• [Task details]
Repeat every entry exactly. Leave nothing out.
Records for processing: Begin
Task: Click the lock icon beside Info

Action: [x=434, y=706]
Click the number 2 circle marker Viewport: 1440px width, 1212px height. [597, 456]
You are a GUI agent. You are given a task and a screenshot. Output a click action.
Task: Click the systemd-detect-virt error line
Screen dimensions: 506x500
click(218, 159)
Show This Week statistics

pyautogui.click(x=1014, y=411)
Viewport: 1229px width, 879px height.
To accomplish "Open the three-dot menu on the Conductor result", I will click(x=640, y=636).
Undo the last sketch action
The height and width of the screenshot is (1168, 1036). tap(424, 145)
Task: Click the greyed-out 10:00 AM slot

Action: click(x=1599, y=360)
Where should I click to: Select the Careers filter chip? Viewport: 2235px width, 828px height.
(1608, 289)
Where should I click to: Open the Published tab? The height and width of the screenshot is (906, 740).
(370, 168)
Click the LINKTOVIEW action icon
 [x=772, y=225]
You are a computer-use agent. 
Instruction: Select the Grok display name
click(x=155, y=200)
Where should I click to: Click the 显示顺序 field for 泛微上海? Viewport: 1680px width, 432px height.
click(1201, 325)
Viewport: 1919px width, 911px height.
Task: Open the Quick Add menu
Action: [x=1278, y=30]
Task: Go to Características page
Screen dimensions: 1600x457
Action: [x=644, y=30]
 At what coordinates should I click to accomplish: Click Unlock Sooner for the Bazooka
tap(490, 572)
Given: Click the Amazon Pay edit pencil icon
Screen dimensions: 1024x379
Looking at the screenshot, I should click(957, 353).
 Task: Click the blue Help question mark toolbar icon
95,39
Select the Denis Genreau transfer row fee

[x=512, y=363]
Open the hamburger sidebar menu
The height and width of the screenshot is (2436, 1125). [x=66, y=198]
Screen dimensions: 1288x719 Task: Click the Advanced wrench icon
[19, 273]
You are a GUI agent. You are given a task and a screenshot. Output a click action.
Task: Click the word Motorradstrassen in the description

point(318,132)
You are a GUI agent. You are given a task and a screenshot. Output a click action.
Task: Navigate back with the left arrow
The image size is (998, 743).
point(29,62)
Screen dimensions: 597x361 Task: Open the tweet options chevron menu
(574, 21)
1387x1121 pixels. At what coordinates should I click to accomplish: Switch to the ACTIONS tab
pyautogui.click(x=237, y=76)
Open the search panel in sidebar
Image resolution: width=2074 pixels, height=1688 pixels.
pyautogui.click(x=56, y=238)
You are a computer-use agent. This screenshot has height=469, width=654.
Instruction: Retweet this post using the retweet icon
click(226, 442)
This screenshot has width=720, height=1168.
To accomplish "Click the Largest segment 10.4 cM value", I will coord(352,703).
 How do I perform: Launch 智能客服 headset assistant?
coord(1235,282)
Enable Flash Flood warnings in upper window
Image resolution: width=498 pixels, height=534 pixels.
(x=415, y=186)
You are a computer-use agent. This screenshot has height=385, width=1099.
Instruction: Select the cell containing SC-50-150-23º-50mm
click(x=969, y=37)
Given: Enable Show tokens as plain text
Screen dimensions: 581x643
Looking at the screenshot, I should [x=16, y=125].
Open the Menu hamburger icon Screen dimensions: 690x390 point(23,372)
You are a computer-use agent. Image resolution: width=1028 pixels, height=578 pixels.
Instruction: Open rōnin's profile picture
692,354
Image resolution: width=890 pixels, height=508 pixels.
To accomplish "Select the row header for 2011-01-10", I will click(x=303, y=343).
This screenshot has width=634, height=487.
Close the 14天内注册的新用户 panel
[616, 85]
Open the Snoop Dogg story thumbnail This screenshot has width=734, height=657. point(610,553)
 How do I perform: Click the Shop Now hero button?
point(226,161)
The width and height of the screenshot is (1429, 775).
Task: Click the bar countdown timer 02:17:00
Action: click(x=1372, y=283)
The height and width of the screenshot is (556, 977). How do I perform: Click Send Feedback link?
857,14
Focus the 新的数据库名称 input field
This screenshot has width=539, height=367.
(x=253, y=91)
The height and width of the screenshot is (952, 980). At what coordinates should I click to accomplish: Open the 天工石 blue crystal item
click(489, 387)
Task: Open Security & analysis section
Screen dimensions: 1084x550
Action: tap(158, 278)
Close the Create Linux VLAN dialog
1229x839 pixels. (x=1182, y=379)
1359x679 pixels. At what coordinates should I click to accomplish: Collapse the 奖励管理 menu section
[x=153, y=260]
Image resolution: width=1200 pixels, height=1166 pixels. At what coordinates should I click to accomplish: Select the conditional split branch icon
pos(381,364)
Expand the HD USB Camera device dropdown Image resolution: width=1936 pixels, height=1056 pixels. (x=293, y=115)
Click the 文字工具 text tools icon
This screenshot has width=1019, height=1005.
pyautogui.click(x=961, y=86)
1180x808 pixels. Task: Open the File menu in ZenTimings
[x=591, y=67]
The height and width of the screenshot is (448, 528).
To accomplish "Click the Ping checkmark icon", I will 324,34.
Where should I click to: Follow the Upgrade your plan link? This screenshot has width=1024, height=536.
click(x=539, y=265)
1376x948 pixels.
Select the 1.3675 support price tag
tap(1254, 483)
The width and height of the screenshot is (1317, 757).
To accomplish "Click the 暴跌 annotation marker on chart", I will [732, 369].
Records for processing: End
• [Answer for this exercise]
Task: Click the lock icon beside Info

Action: [x=434, y=706]
Click the number 2 circle marker Viewport: 1440px width, 1212px height. [597, 456]
You are a GUI agent. You are given a task and a screenshot. Output a click action.
Task: Click the systemd-detect-virt error line
Screen dimensions: 506x500
click(218, 159)
Show This Week statistics

pyautogui.click(x=1014, y=411)
Viewport: 1229px width, 879px height.
To accomplish "Open the three-dot menu on the Conductor result", I will click(x=640, y=636).
Undo the last sketch action
The height and width of the screenshot is (1168, 1036). tap(424, 145)
Task: Click the greyed-out 10:00 AM slot

Action: click(x=1599, y=360)
Where should I click to: Select the Careers filter chip? Viewport: 2235px width, 828px height.
(1608, 289)
Where should I click to: Open the Published tab? The height and width of the screenshot is (906, 740).
(370, 168)
Click the LINKTOVIEW action icon
 [x=772, y=225]
You are a computer-use agent. 
Instruction: Select the Grok display name
click(x=155, y=200)
Where should I click to: Click the 显示顺序 field for 泛微上海? Viewport: 1680px width, 432px height.
click(1201, 325)
Viewport: 1919px width, 911px height.
Task: Open the Quick Add menu
Action: [x=1278, y=30]
Task: Go to Características page
Screen dimensions: 1600x457
Action: [x=644, y=30]
 At what coordinates should I click to accomplish: Click Unlock Sooner for the Bazooka
tap(490, 572)
Given: Click the Amazon Pay edit pencil icon
Screen dimensions: 1024x379
Looking at the screenshot, I should click(957, 353).
 Task: Click the blue Help question mark toolbar icon
95,39
Select the Denis Genreau transfer row fee

[x=512, y=363]
Open the hamburger sidebar menu
The height and width of the screenshot is (2436, 1125). [x=66, y=198]
Screen dimensions: 1288x719 Task: Click the Advanced wrench icon
[19, 273]
You are a GUI agent. You are given a task and a screenshot. Output a click action.
Task: Click the word Motorradstrassen in the description

point(318,132)
You are a GUI agent. You are given a task and a screenshot. Output a click action.
Task: Navigate back with the left arrow
The image size is (998, 743).
point(29,62)
Screen dimensions: 597x361 Task: Open the tweet options chevron menu
(574, 21)
1387x1121 pixels. At what coordinates should I click to accomplish: Switch to the ACTIONS tab
pyautogui.click(x=237, y=76)
Open the search panel in sidebar
Image resolution: width=2074 pixels, height=1688 pixels.
pyautogui.click(x=56, y=238)
You are a computer-use agent. This screenshot has height=469, width=654.
Instruction: Retweet this post using the retweet icon
click(226, 442)
This screenshot has width=720, height=1168.
To accomplish "Click the Largest segment 10.4 cM value", I will coord(352,703).
 How do I perform: Launch 智能客服 headset assistant?
coord(1235,282)
Enable Flash Flood warnings in upper window
Image resolution: width=498 pixels, height=534 pixels.
(x=415, y=186)
You are a computer-use agent. This screenshot has height=385, width=1099.
Instruction: Select the cell containing SC-50-150-23º-50mm
click(x=969, y=37)
Given: Enable Show tokens as plain text
Screen dimensions: 581x643
Looking at the screenshot, I should [x=16, y=125].
Open the Menu hamburger icon Screen dimensions: 690x390 point(23,372)
You are a computer-use agent. Image resolution: width=1028 pixels, height=578 pixels.
Instruction: Open rōnin's profile picture
692,354
Image resolution: width=890 pixels, height=508 pixels.
To accomplish "Select the row header for 2011-01-10", I will click(x=303, y=343).
This screenshot has width=634, height=487.
Close the 14天内注册的新用户 panel
[616, 85]
Open the Snoop Dogg story thumbnail This screenshot has width=734, height=657. point(610,553)
 How do I perform: Click the Shop Now hero button?
point(226,161)
The width and height of the screenshot is (1429, 775).
Task: Click the bar countdown timer 02:17:00
Action: click(x=1372, y=283)
The height and width of the screenshot is (556, 977). How do I perform: Click Send Feedback link?
857,14
Focus the 新的数据库名称 input field
This screenshot has width=539, height=367.
(x=253, y=91)
The height and width of the screenshot is (952, 980). At what coordinates should I click to accomplish: Open the 天工石 blue crystal item
click(489, 387)
Task: Open Security & analysis section
Screen dimensions: 1084x550
Action: tap(158, 278)
Close the Create Linux VLAN dialog
1229x839 pixels. (x=1182, y=379)
1359x679 pixels. At what coordinates should I click to accomplish: Collapse the 奖励管理 menu section
[x=153, y=260]
Image resolution: width=1200 pixels, height=1166 pixels. At what coordinates should I click to accomplish: Select the conditional split branch icon
pos(381,364)
Expand the HD USB Camera device dropdown Image resolution: width=1936 pixels, height=1056 pixels. (x=293, y=115)
Click the 文字工具 text tools icon
This screenshot has width=1019, height=1005.
pyautogui.click(x=961, y=86)
1180x808 pixels. Task: Open the File menu in ZenTimings
[x=591, y=67]
The height and width of the screenshot is (448, 528).
To accomplish "Click the Ping checkmark icon", I will 324,34.
Where should I click to: Follow the Upgrade your plan link? This screenshot has width=1024, height=536.
click(x=539, y=265)
1376x948 pixels.
Select the 1.3675 support price tag
tap(1254, 483)
The width and height of the screenshot is (1317, 757).
To accomplish "Click the 暴跌 annotation marker on chart", I will [732, 369].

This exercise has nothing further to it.